I love that she claimed to like me and care about me but hasn't checked in on me one time since I left! Not once! And I doubt she ever even thinks about me, because now that the unsightly mentally ill person is gone she can fully engorge herself in her conceited desires! I remember while I was there she told my best friend not to let me sit on the bed or the chair in his room because I was dirty but would then proceed to let his dog sleep in the bed with them and she was ok with that 🫶 her high opinion of me really helped transform my depression into something else!

I fucking hate her bitch ass. She's self-centered and never gave a fuck about me unless I had something to offer her. When my roommate staged a fuckin half-assed "intervention" she couldn't even bother to show up in real life. No, I'm not fucking worth it so they made a discord group chat where everyone told me how horrible I was and disregarded everything I said. I didn't want her there to begin with. I hate her fucking guts and I don't give two shits about what she has to say. Fuck off with your savior complex, bitch, because I don't want your help. If you want to help me stop hanging out with the person who I actually care about so fucking much and let us try to repair things. But no. She didn't do that. She didn't even message me.

"Hey Ǩ̸̢̛̩͓̳̜̠̙͙͎͕̿͐̉̃̉͛̀͂͑̈́i̵̧͍̩̖̥̤̩͐̔͂r̷̡̛̛̮̝̟̼̽̀̎̀̏̅͗̓̌͆̃̔͝ǎ̶̢̨͈̝̹̠͚̤̭̺̜̼͔̩͙̎̉̃̇̐͒͐̈̓͌̐̔̊͛͆̎́̿͐̌̆̂͘̚̕̚͠͠, I know you just got out of the hospital. Are you ok? I might come over soon to hang out with my boyfriend, how would that make you feel?"
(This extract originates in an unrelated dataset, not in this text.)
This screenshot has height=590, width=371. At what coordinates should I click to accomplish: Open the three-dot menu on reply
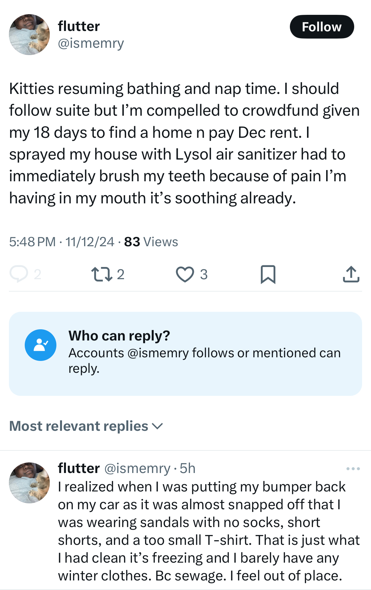coord(353,468)
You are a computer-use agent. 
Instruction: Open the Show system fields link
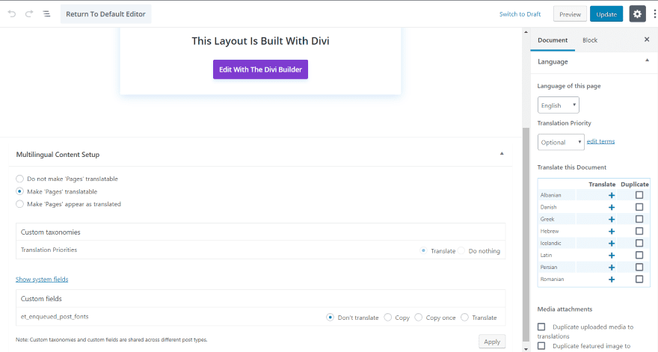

No. Instead the bitch just showed up not even a week after my release. I wasn't warned or asked how having company would make me feel. Neither of them gave a shit about me and they still don't. I fucking hate her with my entire being and if cutting my arm off meant they would have never met and will never meet it would be gone already.
I fucking hate you C̵̡̨͎̯̠̟͕͎̠̱̱̫̭̦̗̻̪͙̜̜͇̰͍̦͕̤͔̲̙̞͓̱͔͛̈́͑́̈͑͐̑͌̈́̋̍̚͜ͅh̶̠̳̯͍̦̫̯̞̫͈̫̙̻̩͓̖̱̗̞̬͔̘̩̐̚r̸͇͍̪̗̪̖͙̣͎͇̝͉̣̬̻͑̿̉̈́̀̏͜į̸̨̢̮̦̯̘͖̫̮̲̳̩̼̖͙͚̟̰̫͈̼͖̺̗̮̱̬͖̹̂̇͗̚s̵̡̡̧̢̛͎͙̥̗̗̞͔̹̺̜̠̜̞̬̹͔̠̟͈̻̙̲̣͈͈̣̙̱̻̹͙̭̳͎̒̎͑͑̿̀̾̽̍͊̔̊͂͌̉̃͊̇̃̆̽̓̄̉̄̚̕̕̕͝͝t̴͓̗̹̝̜̬͍͙̻̘̭̉̍́́͆͊͂̋͝i̷̡̧̛̗̪͇̳̙͖͓̯͋̎͛͆̌͒̈́̃̔̓͑̔͂͊͝ņ̵̧͍̝̬̱̫̦̖̩͙̹̱͍̮̼̔̿͜͜͜͠ȩ̷̧̡̡̡̢̛̻̲̳͓̬͈̥̙͔̣̱̬͖̲̝̙͙͎̙̻̥̞͔͓̠̪̀̀́̆͒̉͌̀̽̒͒̎́͆͌̎̿͋̍͐͌̊̆̂̓͐͂͂́̽͑́̽̕͜͝͝͠͠͠͠. I hope you fucking burn.